Конечно, о том, почему Хлестаков здесь стар, думаешь весь спектакль. И объяснений находится множество. Во-первых, все мотивировки резко заостряются на фоне того, что этого «ревизора» уже мало что интересует в жизни, кроме элементарных потребностей. А фабула обрастает еще большим абсурдом – умасливание престарелого Хлестакова чиновниками выходит абсолютно бессмысленным занятием; ретируется он при первой возможности. Во-вторых, и это ироническая находка, Хлестаков состарился словно вместе с комедией Гоголя. Изюминку постмодернизма можно разглядеть еще в той самой приставке к названию – «Ревизор. Версия».

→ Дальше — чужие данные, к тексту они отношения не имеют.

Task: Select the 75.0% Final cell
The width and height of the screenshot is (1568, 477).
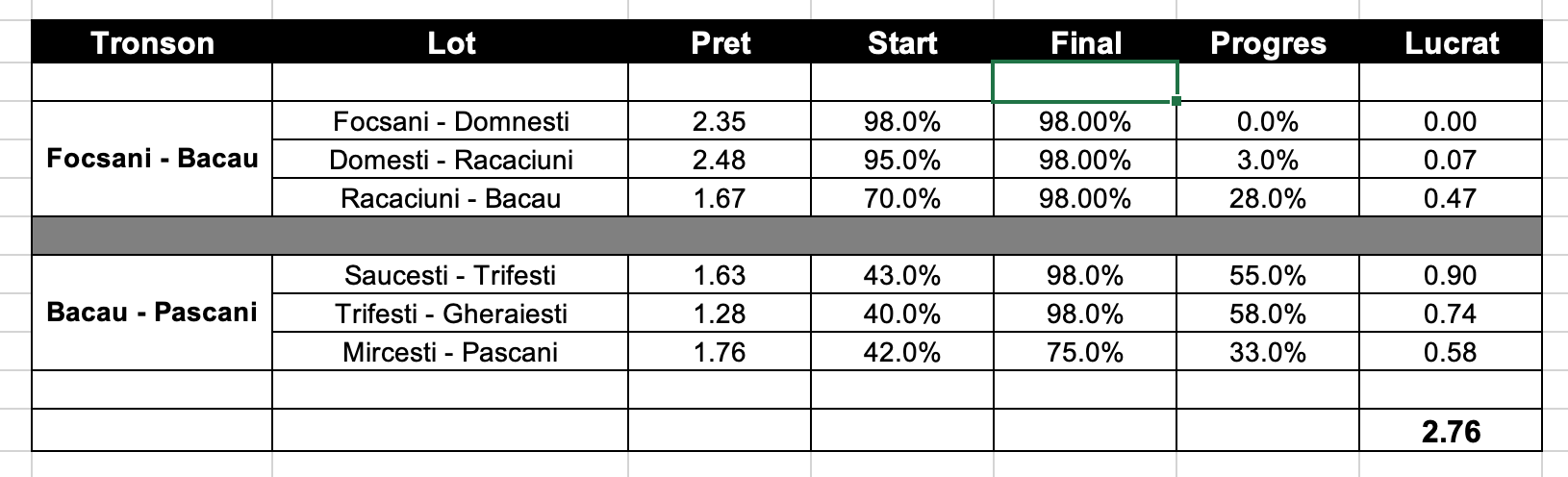Action: point(1085,352)
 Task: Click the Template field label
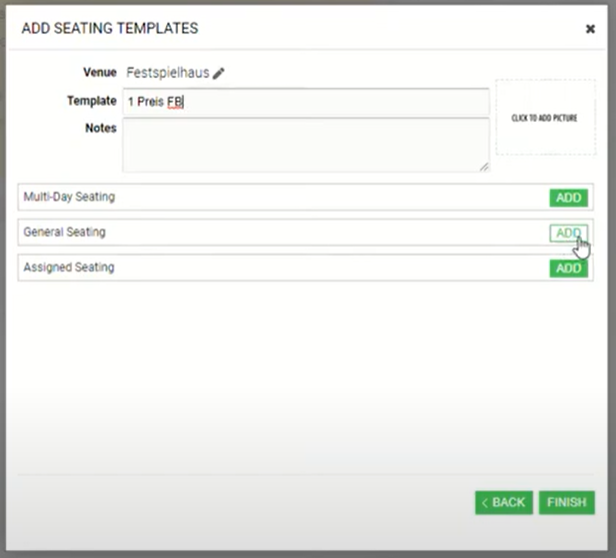tap(92, 101)
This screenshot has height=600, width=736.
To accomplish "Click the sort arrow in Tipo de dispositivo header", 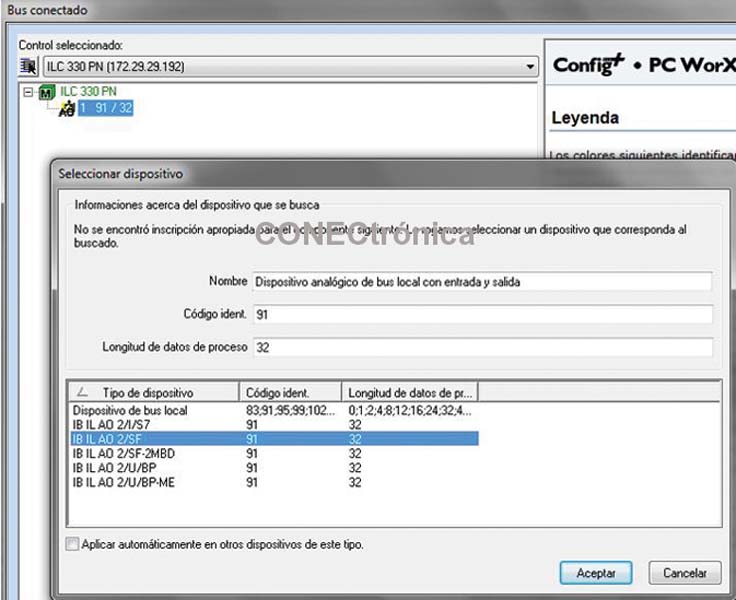I will 81,392.
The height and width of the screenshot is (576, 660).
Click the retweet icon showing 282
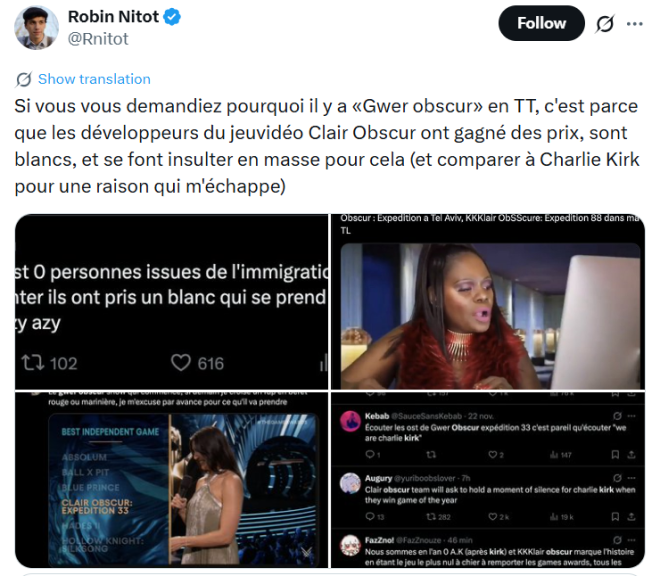(x=431, y=517)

Говорят, идея финала пришла к режиссеру не сразу. Но тайм-аут на ее воплощение стоил того. Финальный ход обезоруживает. Задавленный горячечным натиском Городничего и иже с ними, Хлестаков-Калягин улепетывает, и вот уже все празднуют скорую помолвку, грезят о Петербурге. Белое платье, фата, цветы, наглаженные сюртуки, нафабренные усы. Но устрашающий гром и ослепляющие вспышки света опережают счастливую процессию на полшага вперед. Тяжелой поступью командора вслед за пустой коляской, где теперь покоится саквояж, набитый взяточными деньгами, входит настоящий Ревизор, тот самый Хлестаков, секунду назад бывший выдумкой. Калягин распрямляется, приосанивается, в голосе появляются стальные нотки, тросточка неумолимо впечатывается в пол: «Требую всех сей же час к себе».  Немая сцена завершает спектакль, в котором анекдот сливается с правдой.